The third monoid law states that e <> (e <> e) = (e <> e) <> e (to use the infix operator it is easier for mappend ), and not for e <> (e <> e) == (e <> e) <> e (note = vs. == ).
It expresses equivalence - in fact, expressing that mappend should be associative - without requiring all Monoid also instances of the Eq , where == comes from.

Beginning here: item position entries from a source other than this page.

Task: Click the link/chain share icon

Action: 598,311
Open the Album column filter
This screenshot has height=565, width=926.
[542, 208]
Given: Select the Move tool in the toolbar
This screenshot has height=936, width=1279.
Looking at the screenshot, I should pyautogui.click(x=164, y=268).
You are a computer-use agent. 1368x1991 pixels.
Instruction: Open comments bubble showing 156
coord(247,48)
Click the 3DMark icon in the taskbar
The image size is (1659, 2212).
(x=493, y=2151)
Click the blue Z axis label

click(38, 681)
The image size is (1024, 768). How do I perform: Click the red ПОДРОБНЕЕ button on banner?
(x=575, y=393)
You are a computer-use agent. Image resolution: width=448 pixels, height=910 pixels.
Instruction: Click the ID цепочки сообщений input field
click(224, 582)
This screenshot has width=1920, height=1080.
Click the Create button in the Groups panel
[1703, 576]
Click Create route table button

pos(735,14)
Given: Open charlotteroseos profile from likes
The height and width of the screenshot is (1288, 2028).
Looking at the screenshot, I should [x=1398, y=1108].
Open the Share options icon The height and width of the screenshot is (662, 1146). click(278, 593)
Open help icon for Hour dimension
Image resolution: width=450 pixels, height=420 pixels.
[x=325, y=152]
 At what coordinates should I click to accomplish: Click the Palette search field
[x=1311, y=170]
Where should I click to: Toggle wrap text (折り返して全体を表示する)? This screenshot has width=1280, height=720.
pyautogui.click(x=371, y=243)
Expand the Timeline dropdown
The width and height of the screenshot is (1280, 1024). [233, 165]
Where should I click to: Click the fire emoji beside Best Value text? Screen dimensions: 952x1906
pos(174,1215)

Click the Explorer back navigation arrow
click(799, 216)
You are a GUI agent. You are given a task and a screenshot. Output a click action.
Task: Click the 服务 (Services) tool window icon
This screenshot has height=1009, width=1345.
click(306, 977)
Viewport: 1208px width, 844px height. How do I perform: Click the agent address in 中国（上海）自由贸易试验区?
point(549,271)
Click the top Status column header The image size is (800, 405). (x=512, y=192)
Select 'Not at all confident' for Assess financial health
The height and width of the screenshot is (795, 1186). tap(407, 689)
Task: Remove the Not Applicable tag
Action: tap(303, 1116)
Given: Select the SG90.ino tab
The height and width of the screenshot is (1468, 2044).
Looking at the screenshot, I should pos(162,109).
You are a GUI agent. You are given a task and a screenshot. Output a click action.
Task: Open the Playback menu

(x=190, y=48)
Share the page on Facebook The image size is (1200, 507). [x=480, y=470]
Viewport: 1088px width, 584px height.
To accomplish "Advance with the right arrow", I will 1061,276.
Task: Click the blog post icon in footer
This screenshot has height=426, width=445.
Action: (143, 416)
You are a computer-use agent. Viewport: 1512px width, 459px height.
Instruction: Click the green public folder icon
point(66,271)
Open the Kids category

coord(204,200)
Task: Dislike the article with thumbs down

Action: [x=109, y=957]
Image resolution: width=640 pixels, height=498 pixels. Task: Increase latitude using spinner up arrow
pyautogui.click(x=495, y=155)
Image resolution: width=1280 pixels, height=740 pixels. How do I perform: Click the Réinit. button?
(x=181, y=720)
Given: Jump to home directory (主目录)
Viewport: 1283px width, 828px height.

Another way of saying this is: it expresses a high-level idea about the behavior of the mappend function without presenting a valid Haskell code that should evaluate anything in particular.
Some types that Monoid - for example, [()] , for example, also have an Eq instance. But some (for example, an instance of IO () here) do not, and everything is in order.
Sidenote: Actually, it makes no sense to give an IO instance of Eq , because it cannot determine if a particular IO () equivalent to another IO () . Is putStrLn "3" equal to " print 3 ? Both of them have the same observable effects, but how, in fact, can this determine the runtime in the general case? And you cannot say" they are equivalent if they produce same values, "because then the returned type == must be an IO Bool , and this is not a valid signature for Eq . Therefore, we simply do not provide an IO instance of Eq , and this is great - I canβt come up with a reasonable example of when such instance will be useful.
Also note that β IO β does not have a Monoid instance (this is not the type, anyway). mappend that you use comes from the instance for Monoid a => Monoid (IO a) - that is, IO recipes for creating types that are Monoid s themselves. IO Monoid instance is simply βcopiesβ in the base Monoid instance.